**Texto selecionado**
+ + + +

Logotipo O Norte
Sexta-Feira,20 de Setembro

Zina, o pão preto que nos serena

Jornal O Norte
11/11/2009 às 08:39.
Atualizado em 15/11/2021 às 07:16

Yago Cavalcante


 


Consolidou-se um costume. Sempre quando chego em casa, por volta do meio-dia, minhas células digestivas e nervosas se desentendem. Enquanto aquelas me convidam a ir à cozinha e a degustar mais um apetitoso almoço preparado pelas habilidosas mãos de D. Marli; estas, por sua vez, imploram para que eu permaneça frente ao computador, atualizando-me sobre os infinitos acontecimentos mundo afora, referentes ao curto período da manhã. Sem cerimônia, obedeço aos meus efusivos neurônios. Estar quite com a realidade é sempre muito proveitoso; propicia-me a continuar redigindo artigos, livra-me de induções pragmáticas, sobretudo, as de caráter político e instiga-me o senso crítico, impedindo que eu cultive ídolos errados, como boa parte dos brasileiros.

+ + + +

**Dados abaixo**
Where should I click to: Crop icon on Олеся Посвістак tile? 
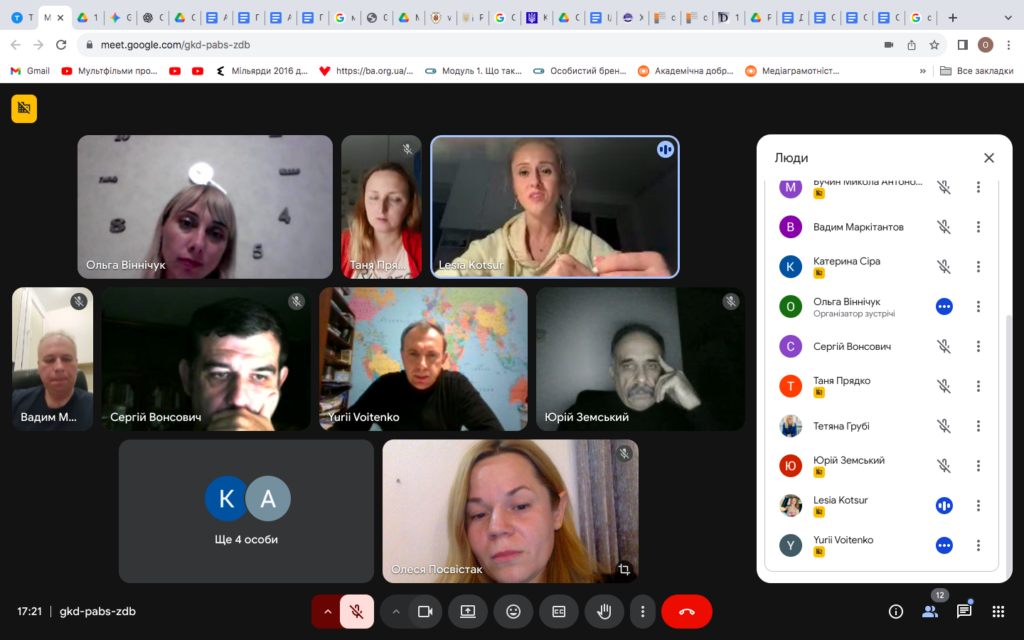pos(624,569)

+ + + +

**Tarefa 1**
Copie do texto selecionado, sem nenhuma alteração, o trecho que começa com as palavras que contêm "Atualizado em 15/11/2021" e termina em "parte dos brasileiros.".
**Tarefa 2**
Segundo o texto selecionado, de quem são as mãos que preparam o almoço?

**Resolução 1**
Atualizado em 15/11/2021 às 07:16

Yago Cavalcante


 


Consolidou-se um costume. Sempre quando chego em casa, por volta do meio-dia, minhas células digestivas e nervosas se desentendem. Enquanto aquelas me convidam a ir à cozinha e a degustar mais um apetitoso almoço preparado pelas habilidosas mãos de D. Marli; estas, por sua vez, imploram para que eu permaneça frente ao computador, atualizando-me sobre os infinitos acontecimentos mundo afora, referentes ao curto período da manhã. Sem cerimônia, obedeço aos meus efusivos neurônios. Estar quite com a realidade é sempre muito proveitoso; propicia-me a continuar redigindo artigos, livra-me de induções pragmáticas, sobretudo, as de caráter político e instiga-me o senso crítico, impedindo que eu cultive ídolos errados, como boa parte dos brasileiros.

**Resolução 2**
D. Marli.